Task goal
Substitute "search button" for "search icon" in everything from the line containing "Where should I" down to the end of the items, and give those lines back without the pictures.

Available data
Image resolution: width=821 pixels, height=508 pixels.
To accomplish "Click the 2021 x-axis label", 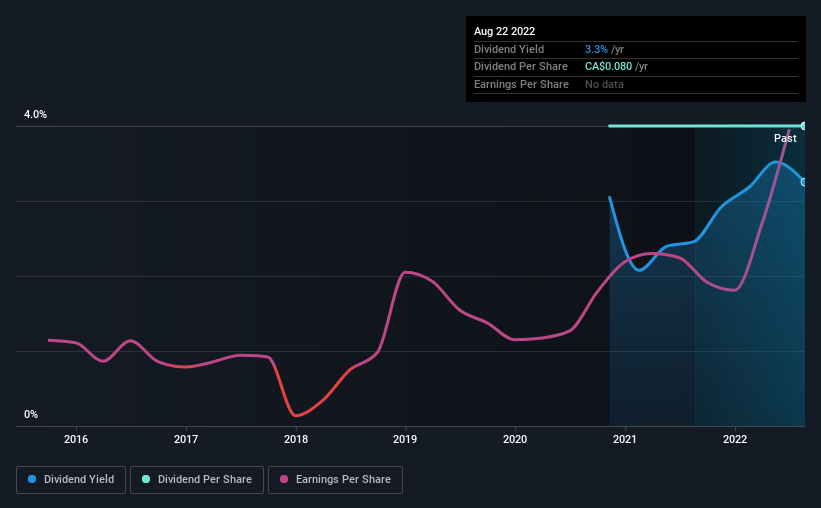I will 625,439.
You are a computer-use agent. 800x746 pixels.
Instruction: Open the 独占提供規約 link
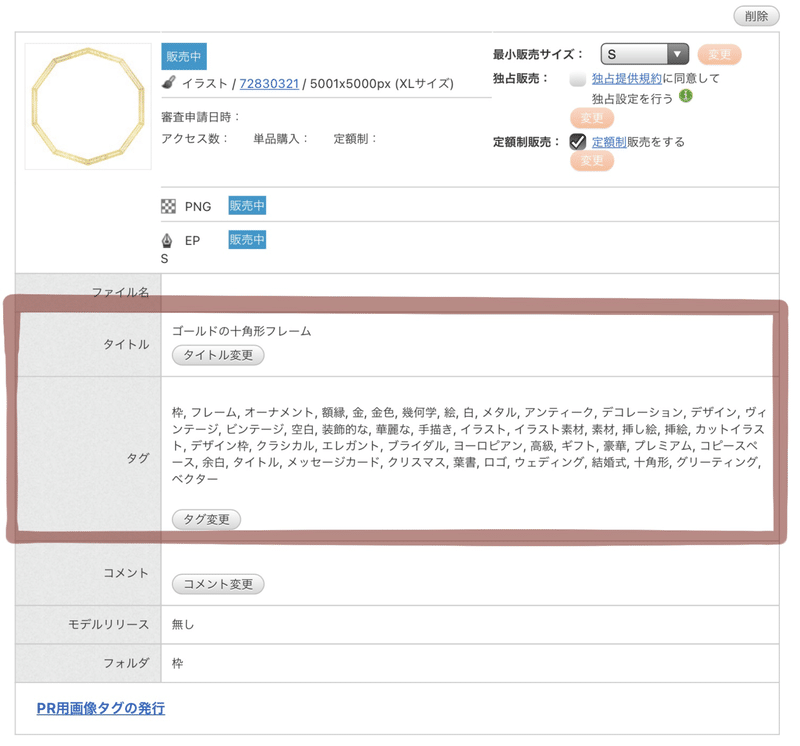point(627,79)
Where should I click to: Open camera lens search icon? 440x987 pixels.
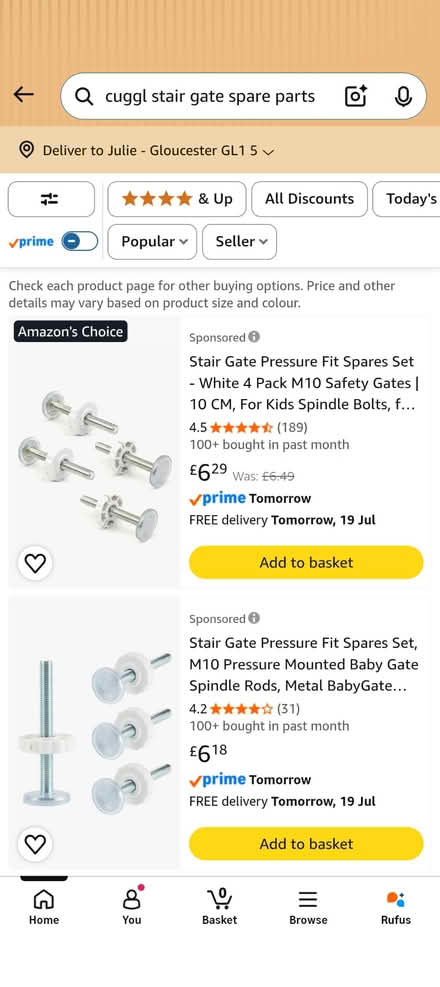point(356,96)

Task output
Where should I click to: Open camera lens search button? 440x987 pixels.
point(356,96)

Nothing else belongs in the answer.